Las hordas de atacantes, que afluían con celeridad, ejecutaron sin dilación y con exactitud las tareas que Valentine les había encomendado. El duque Heitluig y los guerrilleros de Bibiroon debían posesionarse de los contornos del Castillo para contener y neutralizar posibles fuerzas hostiles. Asenhart y seis destacamentos de pobladores del valle tenían la misión de bloquear las numerosas entradas del Castillo, de modo que ningún simpatizante del usurpador pudiera escapar. Sleet, Carabella y las tropas de éstos subieron a los salones imperiales del sector interior para tomar posesión de la sede del gobierno. Valentine, en compañía de Elidath, Ermanar y las fuerzas conjuntas, se dirigió hacia el camino empedrado que descendía en espiral hasta las criptas donde se alojaban las máquinas climáticas. El resto, al mando de Nascimonte, Zalzan Kavol, Shanamir, Lisamon y Gorzval, se dispersó en fortuitas incursiones por todo el Castillo para buscar a Dominin Barjazid, que podía ocultarse en cualquiera de las mil salas, incluso en la más humilde.
Valentine se precipitó hacia el camino empedrado, hasta que el coche flotante, sumido en las lóbregas entrañas del pasadizo, no pudo continuar. Y luego echó a correr hacia las criptas. El frío era entumecedor en su nariz, labios y orejas. Le latía fuertemente el corazón, sus pulmones actuaban ferozmente en el enrarecido ambiente. Las criptas eran prácticamente desconocidas para Valentine. Sólo había estado allí una o dos veces, hacía mucho tiempo. Elidath, no obstante, parecía conocer el camino.
Corredores, interminables tramos de amplios escalones de piedra, una galería de alto techo iluminada por titilantes puntos situados muy arriba… y el aire se enfriaba de un modo perceptible, la noche artificial aferraba con más fuerza el Monte…
Una enorme puerta de madera, arqueada, decorada con bandas de gruesas incrustaciones de metal, apareció ante ellos.
—Forzadla —ordenó Valentine—. ¡Quemadla si es preciso!
—Aguarde, mi señor —dijo una voz apacible y temblorosa.
Valentine se volvió.

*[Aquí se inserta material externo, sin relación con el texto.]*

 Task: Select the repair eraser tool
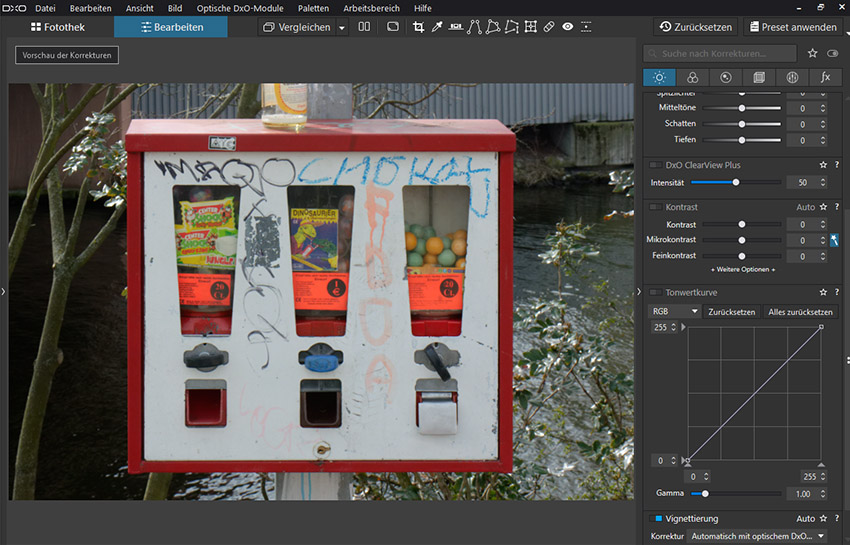[549, 27]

Un viejo gayrog de piel cenicienta, con el serpentino cabello relajado a causa del frío, había aparecido en un recodo del muro y se acercaba con paso lerdo hacia el grupo.

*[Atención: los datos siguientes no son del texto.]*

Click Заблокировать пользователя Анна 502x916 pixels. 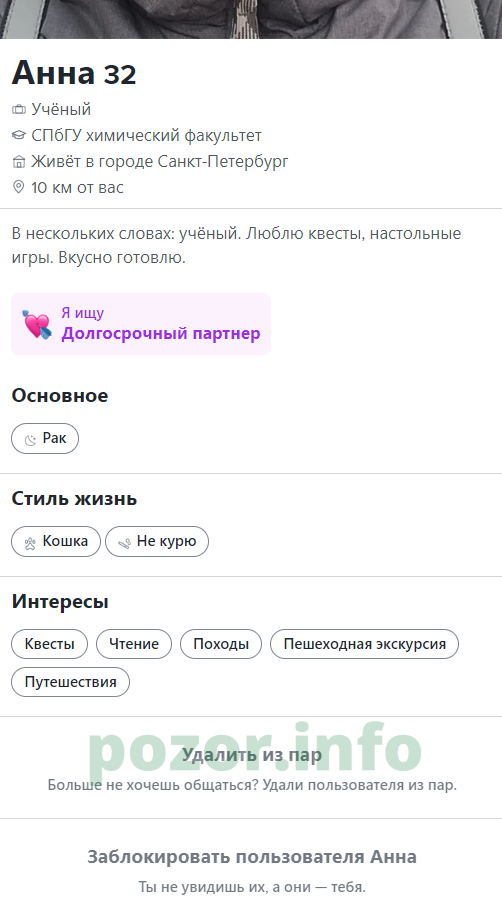point(252,857)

—Es el custodio de las máquinas —murmuró Elidath.
El gayrog parecía estar medio muerto. Aturdido, miró a Elidath, luego a Ermanar, finalmente a Valentine. Y después se echó al suelo delante de Valentine y se aferró a las botas de la Corona.
—Mi señor… lord Valentine… —Levantó la cabeza, angustiado—. ¡Sálvenos, lord Valentine! Las máquinas… han desconectado las máquinas…
—¿Puede abrir la puerta?
—Sí, mi señor. La caseta de mando está en este callejón. Pero ellos han tomado las criptas… las tropas las controlan, me obligaron a salir… ¿Qué daño están haciendo ahí dentro, mi señor? ¿Qué será de todos nosotros?